The Do Not Call Registry (donotcall.gov in the United States; lnnte.gc.ca in Canada) should be used, but its protections are limited. The FTC explicitly states the registry does not block calls and will not stop scammers operating illegally. Political calls, charities, surveys, and organisations with an existing business relationship are exempt from registry compliance. Scammers are by definition already operating outside the law. Registration removes you from compliant telemarketing lists. It does not protect against spoofed fraud calls.

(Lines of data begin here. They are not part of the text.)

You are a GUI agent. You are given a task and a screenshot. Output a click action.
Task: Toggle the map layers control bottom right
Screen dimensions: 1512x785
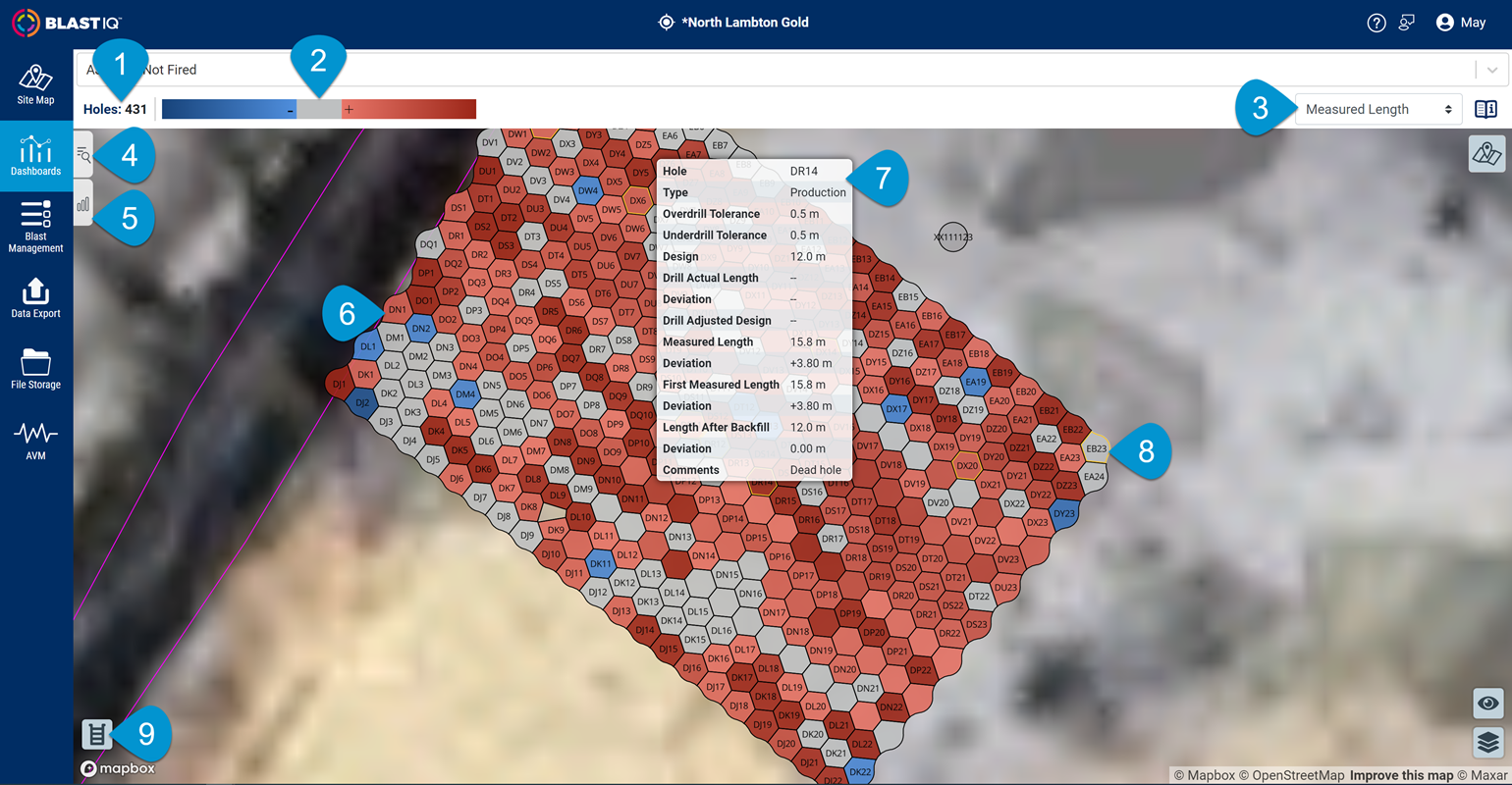[1488, 743]
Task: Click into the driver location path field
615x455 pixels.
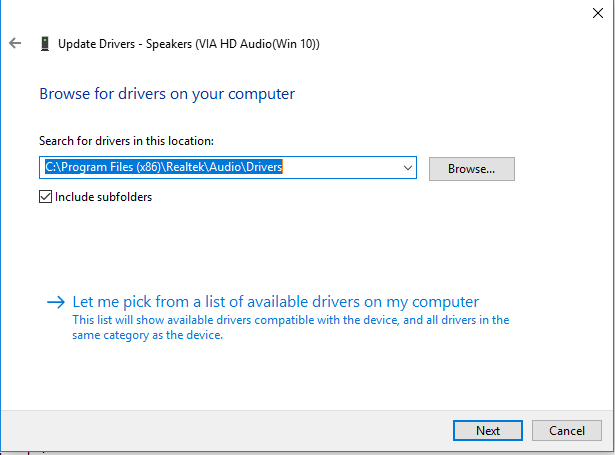Action: pos(340,169)
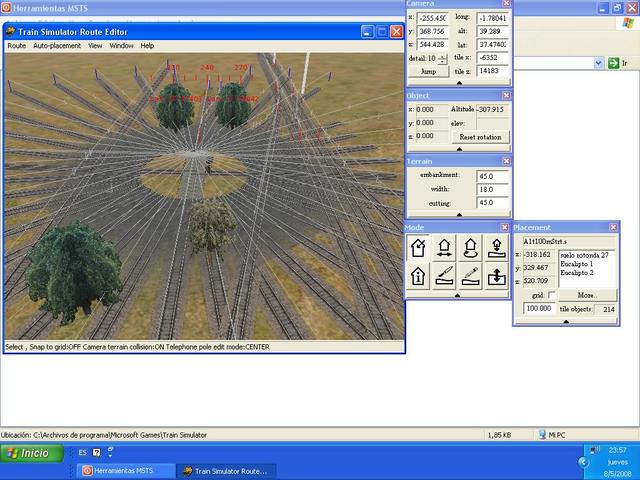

Payment method recognition is a practical filter. No legitimate bank, government agency, law enforcement body, or technical support team will ask for payment by gift card, wire transfer, cryptocurrency, or prepaid debit card. This applies regardless of what number they called from, what name appeared on your screen, or how urgent the situation sounds. The FCC ruled AI-generated voices in robocalls illegal in February 2024 — but that ruling does not make the technique unavailable to scammers operating from outside U.S. jurisdiction.
Reporting matters even when it feels futile. Complaints filed with the FTC at ReportFraud.ftc.gov, the FCC at consumercomplaints.fcc.gov, and in Canada with the Canadian Anti-Fraud Centre at 1-888-495-8501 feed the datasets that identify patterns and support enforcement actions. The AARP has found that the overwhelming majority of fraud victims never report to law enforcement or federal agencies. That silence directly limits what investigators can do.